There is another Central Confederation of Trade Unions, CCOTU with 8,340 members.

TOGO

the circular gives the population the right to organize in a trade union; this also applies in the economic free zones, even though there are few trade unions there and working conditions are often difficult. It happens that trade unionists are discriminated against in working life, but the trade union situation is still relatively good for African conditions.

Child labor is a problem, just over a quarter of all children between the ages of 5 and 14 are estimated to work full time in agriculture or trade. The government has set a limit of 18 years to be employed in homes. Forced labor also occurs.

The Labor Market Act gives the right to collective bargaining and limited right to strike, but the right to strike applies e.g. not employees in healthcare. Strikes occur.

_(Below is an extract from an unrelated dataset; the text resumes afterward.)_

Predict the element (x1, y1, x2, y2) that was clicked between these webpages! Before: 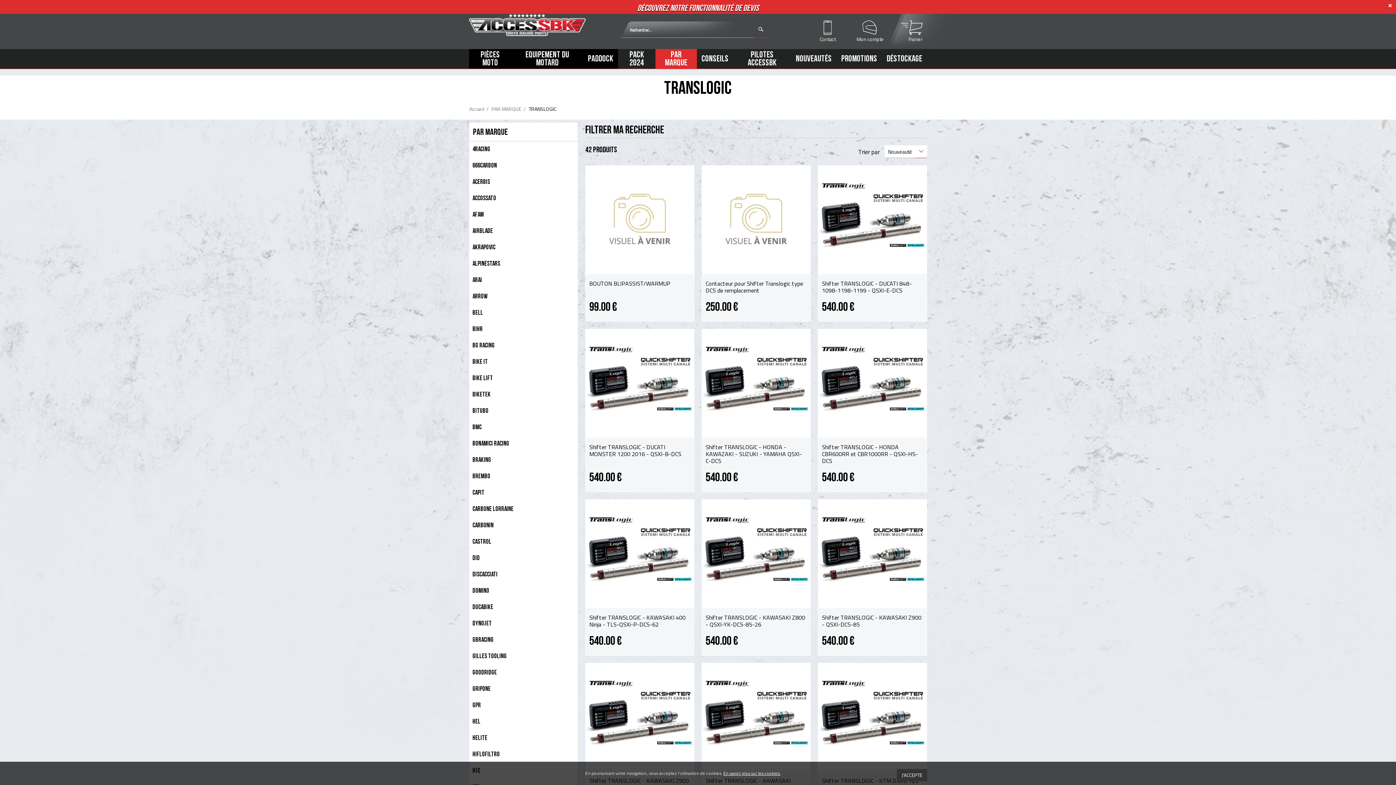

The International Trade Union Confederation, ITUC, has its regional headquarters in Lomé, as well as the International Teachers’ International – EI : and the International Service International – PSI:

Unions

Until 1991, there was only one legal central organization, the Confédération Nationale des Travailleurs du Togo (CNTT) was closely allied with the ruling governing party. When the National Conference in 1991 abolished the CNTT’s special status and froze the organization’s assets, a number of new trade unions immediately emerged. The CNTT, which today is non-partisan, has 55,000 members.

There are currently three organizations affiliated to the World union, the International Trade Union Confederation, ITUC.

Confédération Syndicale des Travailleurs du Togo (CSTT) with 79,172 members andUnion Nationale des Syndicats Indépendants du Togo (UNSIT)with9,786 members, andUnion Genérale des Syndicats Libres (UGSL)with35,400 members.

From the mid-1990’s, there is a trade union umbrella body, Intersyndicale, in which all central organizations except UNSIT participate.